Associate Director of Statistical Programming

Role Summary

Associate Director of Statistical Programming responsible for providing leadership in statistical programming to support clinical development. Oversees vendors and contract programmers to ensure high-quality deliverables and validation of results. Leads programming activities across clinical programs and drives standards, guidance, and processes in line with ICH regulatory requirements.

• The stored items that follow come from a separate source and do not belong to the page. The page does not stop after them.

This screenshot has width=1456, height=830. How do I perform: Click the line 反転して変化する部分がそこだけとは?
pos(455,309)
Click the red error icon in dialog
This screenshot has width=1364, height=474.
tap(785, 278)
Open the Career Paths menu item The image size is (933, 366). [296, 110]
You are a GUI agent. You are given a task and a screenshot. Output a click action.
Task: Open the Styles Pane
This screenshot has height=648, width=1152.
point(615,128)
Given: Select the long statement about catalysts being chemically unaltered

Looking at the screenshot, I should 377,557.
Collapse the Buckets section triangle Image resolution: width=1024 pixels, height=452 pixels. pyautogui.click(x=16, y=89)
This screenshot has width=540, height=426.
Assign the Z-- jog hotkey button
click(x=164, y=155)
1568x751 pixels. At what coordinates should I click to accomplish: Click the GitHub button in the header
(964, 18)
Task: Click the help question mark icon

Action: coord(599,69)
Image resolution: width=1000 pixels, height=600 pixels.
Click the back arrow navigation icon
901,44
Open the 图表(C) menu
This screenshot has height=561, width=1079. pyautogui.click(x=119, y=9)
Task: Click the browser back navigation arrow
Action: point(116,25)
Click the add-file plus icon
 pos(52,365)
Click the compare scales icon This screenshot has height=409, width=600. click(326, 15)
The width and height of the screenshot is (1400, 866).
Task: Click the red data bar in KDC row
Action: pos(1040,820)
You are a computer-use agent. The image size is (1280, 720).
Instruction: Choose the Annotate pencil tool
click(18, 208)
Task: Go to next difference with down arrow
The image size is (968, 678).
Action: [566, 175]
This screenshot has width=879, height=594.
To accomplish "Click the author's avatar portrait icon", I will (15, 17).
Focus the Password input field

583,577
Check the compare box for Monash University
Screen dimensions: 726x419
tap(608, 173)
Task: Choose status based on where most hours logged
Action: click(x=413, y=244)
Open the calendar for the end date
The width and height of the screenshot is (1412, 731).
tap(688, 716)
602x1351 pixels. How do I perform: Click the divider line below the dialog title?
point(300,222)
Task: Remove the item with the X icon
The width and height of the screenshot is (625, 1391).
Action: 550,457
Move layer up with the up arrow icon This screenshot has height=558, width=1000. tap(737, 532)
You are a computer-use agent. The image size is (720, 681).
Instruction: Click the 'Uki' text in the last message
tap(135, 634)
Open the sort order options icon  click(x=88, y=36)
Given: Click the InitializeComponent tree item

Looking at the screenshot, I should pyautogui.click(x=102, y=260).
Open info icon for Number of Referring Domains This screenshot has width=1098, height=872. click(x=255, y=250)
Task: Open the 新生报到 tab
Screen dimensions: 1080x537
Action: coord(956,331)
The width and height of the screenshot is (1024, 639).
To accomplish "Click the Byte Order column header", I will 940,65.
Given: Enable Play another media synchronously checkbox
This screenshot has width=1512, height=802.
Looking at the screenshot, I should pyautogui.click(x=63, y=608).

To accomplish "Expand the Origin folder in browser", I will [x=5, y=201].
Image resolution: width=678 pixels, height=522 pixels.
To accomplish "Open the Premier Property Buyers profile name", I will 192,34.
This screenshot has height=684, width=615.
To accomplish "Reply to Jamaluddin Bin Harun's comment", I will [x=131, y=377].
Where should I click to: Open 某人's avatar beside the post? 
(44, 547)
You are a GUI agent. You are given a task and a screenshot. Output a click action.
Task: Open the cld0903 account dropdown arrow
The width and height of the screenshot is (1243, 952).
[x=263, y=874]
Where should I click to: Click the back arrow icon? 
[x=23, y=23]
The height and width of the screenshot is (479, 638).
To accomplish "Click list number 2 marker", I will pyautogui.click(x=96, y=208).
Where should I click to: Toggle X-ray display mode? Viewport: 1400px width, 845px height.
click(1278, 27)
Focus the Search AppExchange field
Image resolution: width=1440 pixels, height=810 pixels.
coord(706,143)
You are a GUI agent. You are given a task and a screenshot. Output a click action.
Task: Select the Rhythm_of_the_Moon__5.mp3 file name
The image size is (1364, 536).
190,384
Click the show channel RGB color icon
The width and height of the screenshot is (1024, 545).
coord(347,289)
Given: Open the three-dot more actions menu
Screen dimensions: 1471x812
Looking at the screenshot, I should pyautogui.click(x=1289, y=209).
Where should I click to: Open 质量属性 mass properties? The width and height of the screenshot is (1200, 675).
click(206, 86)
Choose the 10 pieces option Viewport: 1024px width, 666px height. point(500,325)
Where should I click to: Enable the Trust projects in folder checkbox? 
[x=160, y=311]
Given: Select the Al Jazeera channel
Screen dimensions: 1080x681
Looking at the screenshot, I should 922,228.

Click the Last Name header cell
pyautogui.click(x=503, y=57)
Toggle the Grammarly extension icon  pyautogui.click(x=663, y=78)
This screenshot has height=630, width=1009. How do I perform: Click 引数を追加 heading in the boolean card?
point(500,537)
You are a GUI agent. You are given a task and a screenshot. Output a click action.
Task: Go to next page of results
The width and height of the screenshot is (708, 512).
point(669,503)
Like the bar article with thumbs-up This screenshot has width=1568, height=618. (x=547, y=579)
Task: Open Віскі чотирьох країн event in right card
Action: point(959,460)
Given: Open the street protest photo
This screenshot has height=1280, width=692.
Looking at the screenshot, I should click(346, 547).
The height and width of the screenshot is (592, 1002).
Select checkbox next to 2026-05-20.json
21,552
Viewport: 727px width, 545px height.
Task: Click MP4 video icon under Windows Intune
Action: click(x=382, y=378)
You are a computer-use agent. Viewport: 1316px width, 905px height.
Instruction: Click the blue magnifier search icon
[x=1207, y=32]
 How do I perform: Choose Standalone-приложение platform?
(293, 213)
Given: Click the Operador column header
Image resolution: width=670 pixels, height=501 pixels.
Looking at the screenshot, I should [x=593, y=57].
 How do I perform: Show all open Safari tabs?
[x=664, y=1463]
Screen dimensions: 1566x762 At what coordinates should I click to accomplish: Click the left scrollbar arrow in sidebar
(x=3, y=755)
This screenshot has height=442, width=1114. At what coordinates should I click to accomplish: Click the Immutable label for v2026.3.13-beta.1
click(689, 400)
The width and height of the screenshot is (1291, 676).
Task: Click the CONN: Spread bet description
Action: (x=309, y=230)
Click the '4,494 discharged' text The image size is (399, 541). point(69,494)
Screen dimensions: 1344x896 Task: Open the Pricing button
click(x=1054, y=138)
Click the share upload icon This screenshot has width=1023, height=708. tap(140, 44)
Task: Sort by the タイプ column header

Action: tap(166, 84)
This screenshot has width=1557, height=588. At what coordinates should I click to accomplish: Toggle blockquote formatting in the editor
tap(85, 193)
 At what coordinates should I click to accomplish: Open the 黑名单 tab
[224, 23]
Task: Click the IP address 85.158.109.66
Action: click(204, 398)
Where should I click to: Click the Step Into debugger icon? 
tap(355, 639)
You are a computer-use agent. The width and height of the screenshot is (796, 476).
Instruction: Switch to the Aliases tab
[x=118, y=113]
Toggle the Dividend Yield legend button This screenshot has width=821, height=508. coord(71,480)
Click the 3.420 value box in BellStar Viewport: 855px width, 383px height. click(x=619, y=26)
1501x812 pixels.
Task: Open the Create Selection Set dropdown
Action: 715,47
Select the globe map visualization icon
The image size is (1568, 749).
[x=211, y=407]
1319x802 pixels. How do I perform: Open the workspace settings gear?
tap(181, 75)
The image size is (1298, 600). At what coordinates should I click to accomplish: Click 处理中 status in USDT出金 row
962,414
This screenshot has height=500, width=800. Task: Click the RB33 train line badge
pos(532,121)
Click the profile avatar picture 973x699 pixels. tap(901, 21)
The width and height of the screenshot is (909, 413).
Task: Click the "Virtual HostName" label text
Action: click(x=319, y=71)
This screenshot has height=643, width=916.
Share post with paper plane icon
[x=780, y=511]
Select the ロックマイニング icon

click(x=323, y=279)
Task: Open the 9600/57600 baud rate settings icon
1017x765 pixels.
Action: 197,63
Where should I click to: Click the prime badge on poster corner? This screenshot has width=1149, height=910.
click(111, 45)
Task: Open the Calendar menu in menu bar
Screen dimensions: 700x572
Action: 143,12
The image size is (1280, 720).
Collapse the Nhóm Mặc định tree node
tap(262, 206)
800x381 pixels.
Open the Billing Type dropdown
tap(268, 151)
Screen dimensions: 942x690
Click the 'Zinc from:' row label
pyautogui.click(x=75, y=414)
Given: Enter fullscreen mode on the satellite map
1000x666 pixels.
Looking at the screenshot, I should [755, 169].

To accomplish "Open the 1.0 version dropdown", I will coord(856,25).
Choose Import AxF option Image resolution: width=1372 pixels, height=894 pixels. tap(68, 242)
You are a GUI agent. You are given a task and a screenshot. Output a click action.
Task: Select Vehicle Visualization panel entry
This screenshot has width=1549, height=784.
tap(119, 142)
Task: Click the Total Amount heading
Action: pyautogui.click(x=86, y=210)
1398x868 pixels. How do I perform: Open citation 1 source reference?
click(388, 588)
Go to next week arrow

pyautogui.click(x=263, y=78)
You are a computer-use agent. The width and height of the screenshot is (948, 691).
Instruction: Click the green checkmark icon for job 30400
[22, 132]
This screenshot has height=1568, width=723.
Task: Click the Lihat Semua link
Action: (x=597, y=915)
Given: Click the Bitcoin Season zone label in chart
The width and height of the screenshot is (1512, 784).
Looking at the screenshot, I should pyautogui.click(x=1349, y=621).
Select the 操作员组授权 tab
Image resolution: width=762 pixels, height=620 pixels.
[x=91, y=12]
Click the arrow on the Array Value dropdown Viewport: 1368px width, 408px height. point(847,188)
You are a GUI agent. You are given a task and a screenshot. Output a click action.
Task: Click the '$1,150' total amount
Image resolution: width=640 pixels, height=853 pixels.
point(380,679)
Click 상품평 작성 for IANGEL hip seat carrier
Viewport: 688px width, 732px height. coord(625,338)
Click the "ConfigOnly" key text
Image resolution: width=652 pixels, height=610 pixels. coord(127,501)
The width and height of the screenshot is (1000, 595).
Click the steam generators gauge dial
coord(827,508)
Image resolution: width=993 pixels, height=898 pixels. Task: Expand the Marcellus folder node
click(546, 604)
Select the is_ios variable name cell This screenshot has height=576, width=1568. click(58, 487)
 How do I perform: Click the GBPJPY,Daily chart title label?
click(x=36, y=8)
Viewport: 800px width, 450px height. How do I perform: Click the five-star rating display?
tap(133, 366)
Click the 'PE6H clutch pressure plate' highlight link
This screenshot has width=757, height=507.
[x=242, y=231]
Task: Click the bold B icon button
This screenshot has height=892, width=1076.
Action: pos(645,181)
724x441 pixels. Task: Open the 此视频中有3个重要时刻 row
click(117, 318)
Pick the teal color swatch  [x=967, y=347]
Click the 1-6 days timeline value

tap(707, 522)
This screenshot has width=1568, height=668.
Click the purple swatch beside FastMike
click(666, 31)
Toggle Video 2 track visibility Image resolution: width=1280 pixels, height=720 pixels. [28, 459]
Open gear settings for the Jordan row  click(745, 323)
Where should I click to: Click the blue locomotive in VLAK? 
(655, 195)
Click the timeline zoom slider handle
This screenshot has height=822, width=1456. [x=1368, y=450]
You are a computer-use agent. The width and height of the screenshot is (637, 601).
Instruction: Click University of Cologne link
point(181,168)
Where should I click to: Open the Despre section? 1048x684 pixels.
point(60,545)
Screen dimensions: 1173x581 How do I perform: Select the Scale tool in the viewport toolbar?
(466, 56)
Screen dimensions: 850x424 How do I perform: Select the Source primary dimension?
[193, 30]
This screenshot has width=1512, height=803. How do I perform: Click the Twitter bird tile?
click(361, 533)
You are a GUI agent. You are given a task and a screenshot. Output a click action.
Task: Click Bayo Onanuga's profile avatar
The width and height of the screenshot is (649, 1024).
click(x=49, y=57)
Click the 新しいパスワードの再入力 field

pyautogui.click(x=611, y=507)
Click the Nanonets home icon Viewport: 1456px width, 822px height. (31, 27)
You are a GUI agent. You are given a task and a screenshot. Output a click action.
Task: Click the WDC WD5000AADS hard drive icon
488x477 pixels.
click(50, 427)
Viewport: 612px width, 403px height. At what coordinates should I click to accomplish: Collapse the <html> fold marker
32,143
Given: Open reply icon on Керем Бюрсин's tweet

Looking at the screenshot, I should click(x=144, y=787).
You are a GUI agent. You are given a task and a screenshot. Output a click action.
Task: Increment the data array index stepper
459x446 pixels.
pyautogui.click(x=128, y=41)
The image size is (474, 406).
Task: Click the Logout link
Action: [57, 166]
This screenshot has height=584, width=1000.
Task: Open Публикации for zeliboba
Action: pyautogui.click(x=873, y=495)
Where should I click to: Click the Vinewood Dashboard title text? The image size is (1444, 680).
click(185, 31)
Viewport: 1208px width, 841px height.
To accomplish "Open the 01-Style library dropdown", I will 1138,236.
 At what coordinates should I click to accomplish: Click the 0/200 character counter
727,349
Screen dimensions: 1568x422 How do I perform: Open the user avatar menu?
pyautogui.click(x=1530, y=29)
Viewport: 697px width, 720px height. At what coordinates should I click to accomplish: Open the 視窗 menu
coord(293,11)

This is a hybrid, office-based role based in Salt Lake City, Utah or New York City, New York, with in-office work at least 50% of the time.

Responsibilities

• Lead statistical programming activities across clinical programs, ensuring development and quality control of tables, listings, figures, analysis datasets; conduct exploratory statistical analyses to support key decision-making.
• Oversee external functional service providers to ensure timely and high-quality programming deliverables.
• Develop and maintain standards, guidance, applications, and processes for Statistical Programming operations in adherence with ICH and regulatory requirements.
• Drive adoption of innovative programming technologies and workflows to enhance the efficiency of clinical data review, cleaning, reconciliation, and integration; develop analytics tools that enable data monitoring and knowledge discovery of clinical data.

Qualifications

• 8+ years of statistics and programming experience with advanced knowledge in pharmaceutical/biotechnology industries, and 5+ years serving as Lead Statistical Programmer across multiple therapeutic areas.
• Proficiency in SAS, R, and R-Shiny; mastery of complex graphing techniques to derive analysis datasets, produce tables, figures and listings, and conduct exploratory analyses.
• Skilled in developing open-source R packages and visual analytics for exploratory and interactive data analysis, visualization, and insight generation.
• Expert knowledge of data standards including CDISC, SDTM, and ADaM, and relevant regulatory guidelines.
• Experience with regulatory submissions in the US, Europe, and other regions.
• Excellent interpersonal and communications skills including ability to manage and resolve conflicts.

Education

• BS/MS degree in life science, computer science, statistics, mathematics, or equivalent relevant degree.